Those predictions were actually very different, as Neil Postman persuasively argues in his 1985 book, Amusing Ourselves to Death:

“But we had forgotten that alongside Orwell's dark vision, there was another - slightly older, slightly less well known, equally chilling: Aldous Huxley's Brave New World. Contrary to common belief even among the educated, Huxley and Orwell did not prophesy the same thing. Orwell warns that we will be overcome by an externally imposed oppression. But in Huxley's vision, no Big Brother is required to deprive people of their autonomy, maturity and history. As he saw it, people will come to love their oppression, to adore the technologies that undo their capacities to think.

“What Orwell feared were those who would ban books. What Huxley feared was that there would be no reason to ban a book, for there would be no one who wanted to read one. Orwell feared those who would deprive us of information. Huxley feared those who would give us so much that we would be reduced to passivity and egoism. Orwell feared that the truth would be concealed from us. Huxley feared the truth would be drowned in a sea of irrelevance. Orwell feared we would become a captive culture. Huxley feared we would become a trivial culture, preoccupied with some equivalent of the feelies, the orgy porgy, and the centrifugal bumblepuppy.
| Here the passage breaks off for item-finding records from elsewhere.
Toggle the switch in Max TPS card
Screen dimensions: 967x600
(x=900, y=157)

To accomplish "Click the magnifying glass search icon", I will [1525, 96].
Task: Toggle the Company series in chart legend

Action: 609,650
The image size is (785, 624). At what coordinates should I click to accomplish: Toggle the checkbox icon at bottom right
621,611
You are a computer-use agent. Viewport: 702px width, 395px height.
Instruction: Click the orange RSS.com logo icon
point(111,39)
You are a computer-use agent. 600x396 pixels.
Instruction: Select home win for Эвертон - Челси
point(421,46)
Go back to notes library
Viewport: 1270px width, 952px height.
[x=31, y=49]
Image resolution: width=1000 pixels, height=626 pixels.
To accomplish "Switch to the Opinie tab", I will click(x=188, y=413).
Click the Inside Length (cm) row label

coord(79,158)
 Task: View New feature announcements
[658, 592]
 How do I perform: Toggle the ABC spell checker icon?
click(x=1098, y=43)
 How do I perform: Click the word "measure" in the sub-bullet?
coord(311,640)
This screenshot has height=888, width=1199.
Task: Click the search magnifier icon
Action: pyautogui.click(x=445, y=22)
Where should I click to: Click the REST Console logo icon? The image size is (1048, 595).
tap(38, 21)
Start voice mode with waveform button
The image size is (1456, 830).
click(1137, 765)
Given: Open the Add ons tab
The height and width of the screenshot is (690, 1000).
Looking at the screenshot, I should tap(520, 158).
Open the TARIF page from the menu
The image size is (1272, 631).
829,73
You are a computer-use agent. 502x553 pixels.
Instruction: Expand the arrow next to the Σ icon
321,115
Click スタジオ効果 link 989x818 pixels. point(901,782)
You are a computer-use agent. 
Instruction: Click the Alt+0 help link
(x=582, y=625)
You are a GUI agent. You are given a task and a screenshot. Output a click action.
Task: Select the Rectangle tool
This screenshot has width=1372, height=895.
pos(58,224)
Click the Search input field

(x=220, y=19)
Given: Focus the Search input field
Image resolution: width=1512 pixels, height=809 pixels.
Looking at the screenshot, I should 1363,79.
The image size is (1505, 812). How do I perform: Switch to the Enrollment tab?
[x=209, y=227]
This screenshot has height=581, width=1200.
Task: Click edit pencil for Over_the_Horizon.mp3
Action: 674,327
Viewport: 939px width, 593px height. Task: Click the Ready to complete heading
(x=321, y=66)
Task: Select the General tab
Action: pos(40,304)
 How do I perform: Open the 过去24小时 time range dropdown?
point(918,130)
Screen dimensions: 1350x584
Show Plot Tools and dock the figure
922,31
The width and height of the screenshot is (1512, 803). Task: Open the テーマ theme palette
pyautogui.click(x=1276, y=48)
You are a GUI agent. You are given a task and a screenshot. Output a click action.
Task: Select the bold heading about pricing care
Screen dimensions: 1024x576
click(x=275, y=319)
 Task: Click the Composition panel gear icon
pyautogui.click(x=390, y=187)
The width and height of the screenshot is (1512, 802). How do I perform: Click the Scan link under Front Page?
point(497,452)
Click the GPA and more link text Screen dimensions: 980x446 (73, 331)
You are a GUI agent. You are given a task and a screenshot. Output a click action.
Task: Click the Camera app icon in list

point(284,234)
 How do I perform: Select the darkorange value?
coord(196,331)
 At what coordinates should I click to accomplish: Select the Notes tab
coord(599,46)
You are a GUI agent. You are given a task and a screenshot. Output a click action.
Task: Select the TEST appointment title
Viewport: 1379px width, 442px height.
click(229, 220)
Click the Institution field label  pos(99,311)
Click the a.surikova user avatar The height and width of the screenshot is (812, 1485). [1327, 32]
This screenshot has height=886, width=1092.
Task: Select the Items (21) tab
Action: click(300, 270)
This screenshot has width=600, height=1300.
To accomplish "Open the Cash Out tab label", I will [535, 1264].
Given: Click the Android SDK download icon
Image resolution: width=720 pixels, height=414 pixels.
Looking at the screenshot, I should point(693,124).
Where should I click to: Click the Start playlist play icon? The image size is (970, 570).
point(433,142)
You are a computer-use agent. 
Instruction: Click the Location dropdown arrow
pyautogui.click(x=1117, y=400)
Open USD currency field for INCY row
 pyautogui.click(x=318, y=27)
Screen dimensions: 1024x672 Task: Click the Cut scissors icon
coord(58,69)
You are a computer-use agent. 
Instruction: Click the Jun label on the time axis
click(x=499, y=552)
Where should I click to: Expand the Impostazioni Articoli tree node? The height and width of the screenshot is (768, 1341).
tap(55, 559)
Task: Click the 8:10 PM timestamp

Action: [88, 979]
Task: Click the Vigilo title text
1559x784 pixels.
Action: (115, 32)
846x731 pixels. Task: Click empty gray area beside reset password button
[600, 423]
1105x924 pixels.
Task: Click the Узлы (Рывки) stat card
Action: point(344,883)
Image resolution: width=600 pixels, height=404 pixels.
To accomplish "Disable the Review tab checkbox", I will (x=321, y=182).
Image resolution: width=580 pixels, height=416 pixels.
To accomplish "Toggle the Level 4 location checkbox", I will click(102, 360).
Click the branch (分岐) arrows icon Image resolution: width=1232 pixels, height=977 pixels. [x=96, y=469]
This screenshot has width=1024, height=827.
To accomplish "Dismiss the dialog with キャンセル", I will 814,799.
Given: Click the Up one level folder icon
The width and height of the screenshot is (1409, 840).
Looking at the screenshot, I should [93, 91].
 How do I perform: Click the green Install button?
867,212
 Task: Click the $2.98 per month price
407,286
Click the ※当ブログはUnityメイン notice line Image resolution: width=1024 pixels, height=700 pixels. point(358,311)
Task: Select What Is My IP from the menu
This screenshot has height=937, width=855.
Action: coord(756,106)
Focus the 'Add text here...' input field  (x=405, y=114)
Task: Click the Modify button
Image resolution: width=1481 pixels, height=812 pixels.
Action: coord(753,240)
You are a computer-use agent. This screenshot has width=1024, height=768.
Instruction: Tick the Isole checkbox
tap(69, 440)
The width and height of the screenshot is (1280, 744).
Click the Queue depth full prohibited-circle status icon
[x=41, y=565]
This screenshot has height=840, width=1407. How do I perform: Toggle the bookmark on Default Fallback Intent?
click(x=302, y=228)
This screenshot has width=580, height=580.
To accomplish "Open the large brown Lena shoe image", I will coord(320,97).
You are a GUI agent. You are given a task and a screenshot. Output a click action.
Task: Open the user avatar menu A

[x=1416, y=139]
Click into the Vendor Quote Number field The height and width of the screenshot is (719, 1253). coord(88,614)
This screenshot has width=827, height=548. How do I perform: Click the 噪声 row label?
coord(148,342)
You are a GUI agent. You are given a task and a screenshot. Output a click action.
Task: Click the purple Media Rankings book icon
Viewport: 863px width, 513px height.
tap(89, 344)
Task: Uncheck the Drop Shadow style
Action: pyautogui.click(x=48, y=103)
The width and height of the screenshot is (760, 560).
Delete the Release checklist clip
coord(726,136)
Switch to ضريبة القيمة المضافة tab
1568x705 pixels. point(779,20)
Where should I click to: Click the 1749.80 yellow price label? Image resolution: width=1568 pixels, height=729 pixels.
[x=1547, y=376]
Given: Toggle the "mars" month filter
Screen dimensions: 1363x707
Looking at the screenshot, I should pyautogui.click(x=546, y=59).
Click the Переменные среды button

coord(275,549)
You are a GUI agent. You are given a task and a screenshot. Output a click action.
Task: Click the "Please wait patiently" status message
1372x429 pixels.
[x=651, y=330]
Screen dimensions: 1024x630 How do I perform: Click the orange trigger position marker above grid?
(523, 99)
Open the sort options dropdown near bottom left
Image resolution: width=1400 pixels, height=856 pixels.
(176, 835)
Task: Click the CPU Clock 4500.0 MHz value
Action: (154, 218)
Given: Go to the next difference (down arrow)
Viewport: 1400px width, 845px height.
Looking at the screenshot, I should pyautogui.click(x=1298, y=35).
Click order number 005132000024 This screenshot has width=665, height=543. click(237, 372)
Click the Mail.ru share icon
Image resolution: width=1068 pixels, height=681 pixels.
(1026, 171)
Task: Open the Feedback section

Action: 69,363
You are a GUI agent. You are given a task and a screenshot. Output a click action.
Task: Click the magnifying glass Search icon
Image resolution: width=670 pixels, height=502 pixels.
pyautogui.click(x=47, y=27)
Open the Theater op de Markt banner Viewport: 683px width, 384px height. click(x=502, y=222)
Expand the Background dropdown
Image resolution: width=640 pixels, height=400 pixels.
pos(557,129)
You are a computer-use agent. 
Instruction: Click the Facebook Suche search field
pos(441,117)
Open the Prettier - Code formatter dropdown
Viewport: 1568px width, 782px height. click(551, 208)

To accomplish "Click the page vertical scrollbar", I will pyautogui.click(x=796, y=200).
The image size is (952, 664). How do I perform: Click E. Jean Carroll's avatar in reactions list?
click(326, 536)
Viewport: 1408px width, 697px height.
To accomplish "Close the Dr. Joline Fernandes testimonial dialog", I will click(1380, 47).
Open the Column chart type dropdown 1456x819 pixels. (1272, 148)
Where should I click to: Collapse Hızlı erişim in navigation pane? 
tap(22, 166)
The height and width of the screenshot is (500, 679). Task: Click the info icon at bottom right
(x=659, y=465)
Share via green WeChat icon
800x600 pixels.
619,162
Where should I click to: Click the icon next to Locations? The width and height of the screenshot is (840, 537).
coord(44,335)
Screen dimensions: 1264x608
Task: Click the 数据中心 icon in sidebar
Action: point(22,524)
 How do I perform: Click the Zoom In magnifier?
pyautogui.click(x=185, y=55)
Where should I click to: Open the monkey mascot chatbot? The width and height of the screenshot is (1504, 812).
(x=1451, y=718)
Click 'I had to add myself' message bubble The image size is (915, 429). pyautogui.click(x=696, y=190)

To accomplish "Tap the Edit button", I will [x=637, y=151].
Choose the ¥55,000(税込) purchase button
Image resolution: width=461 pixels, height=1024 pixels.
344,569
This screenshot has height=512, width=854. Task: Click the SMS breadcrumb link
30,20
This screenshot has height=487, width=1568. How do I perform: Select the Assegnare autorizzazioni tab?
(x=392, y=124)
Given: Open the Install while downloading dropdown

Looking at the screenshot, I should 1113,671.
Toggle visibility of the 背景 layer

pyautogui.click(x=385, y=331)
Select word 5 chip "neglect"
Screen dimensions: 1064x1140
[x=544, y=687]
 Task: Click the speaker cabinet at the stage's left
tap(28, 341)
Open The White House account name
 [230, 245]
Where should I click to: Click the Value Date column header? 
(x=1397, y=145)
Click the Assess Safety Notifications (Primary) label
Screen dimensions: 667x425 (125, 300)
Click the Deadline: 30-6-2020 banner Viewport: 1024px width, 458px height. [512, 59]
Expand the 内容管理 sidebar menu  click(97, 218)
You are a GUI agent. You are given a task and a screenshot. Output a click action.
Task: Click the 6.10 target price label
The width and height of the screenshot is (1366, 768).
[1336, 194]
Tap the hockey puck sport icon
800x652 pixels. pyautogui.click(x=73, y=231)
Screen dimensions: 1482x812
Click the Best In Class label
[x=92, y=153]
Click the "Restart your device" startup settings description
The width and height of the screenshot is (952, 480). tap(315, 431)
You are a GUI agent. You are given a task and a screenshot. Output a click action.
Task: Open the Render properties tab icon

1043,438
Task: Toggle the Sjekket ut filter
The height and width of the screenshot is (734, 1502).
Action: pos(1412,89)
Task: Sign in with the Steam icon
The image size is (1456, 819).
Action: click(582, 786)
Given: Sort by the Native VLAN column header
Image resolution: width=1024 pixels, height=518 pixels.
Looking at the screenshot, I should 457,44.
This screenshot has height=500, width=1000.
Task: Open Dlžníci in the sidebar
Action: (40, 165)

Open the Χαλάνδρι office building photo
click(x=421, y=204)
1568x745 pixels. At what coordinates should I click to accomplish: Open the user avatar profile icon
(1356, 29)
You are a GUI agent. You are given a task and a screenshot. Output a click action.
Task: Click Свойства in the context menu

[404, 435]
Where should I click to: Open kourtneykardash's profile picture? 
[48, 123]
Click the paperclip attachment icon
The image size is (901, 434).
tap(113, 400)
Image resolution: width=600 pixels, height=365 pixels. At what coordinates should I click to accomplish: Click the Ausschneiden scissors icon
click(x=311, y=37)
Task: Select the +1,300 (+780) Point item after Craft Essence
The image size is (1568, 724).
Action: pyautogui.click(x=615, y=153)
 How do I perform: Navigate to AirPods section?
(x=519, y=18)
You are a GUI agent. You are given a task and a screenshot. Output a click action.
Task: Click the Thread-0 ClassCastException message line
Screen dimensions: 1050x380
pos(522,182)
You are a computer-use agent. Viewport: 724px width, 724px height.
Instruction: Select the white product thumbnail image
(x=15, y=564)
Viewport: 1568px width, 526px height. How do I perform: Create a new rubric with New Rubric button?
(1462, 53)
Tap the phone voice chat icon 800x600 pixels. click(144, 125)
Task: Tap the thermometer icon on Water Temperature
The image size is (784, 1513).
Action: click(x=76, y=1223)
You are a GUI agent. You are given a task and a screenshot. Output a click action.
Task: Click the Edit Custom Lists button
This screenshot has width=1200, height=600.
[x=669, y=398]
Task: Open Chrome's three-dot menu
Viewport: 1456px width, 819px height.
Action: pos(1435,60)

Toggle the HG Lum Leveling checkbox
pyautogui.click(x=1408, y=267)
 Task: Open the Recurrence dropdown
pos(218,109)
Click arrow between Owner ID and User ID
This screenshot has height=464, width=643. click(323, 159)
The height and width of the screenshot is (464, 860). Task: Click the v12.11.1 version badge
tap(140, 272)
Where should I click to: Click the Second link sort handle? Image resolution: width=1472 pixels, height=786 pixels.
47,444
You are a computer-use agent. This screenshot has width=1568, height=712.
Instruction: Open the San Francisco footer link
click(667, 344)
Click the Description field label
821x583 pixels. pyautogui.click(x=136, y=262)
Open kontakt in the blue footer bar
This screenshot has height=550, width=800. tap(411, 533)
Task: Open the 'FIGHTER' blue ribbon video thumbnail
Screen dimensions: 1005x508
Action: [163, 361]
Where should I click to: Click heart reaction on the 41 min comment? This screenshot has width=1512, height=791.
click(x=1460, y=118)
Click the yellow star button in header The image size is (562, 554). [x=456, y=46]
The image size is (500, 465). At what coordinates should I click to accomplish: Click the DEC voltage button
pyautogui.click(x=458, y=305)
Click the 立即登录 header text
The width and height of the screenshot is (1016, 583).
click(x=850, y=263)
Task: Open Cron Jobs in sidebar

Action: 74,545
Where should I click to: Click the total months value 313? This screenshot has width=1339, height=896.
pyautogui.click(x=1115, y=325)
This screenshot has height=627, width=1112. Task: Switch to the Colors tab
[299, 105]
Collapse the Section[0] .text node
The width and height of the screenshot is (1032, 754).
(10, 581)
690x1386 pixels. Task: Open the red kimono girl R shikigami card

As Huxley remarked in Brave New World Revisited, the civil libertarians and rationalists who are ever on the alert to oppose tyranny "failed to take into account man's almost infinite appetite for distractions". In 1984, Huxley added, people are controlled by inflicting pain. In Brave New World, they are controlled by inflicting pleasure. In short, Orwell feared that what we hate will ruin us. Huxley feared that what we love will ruin us.

“This book is about the possibility that Huxley, not Orwell, was right.”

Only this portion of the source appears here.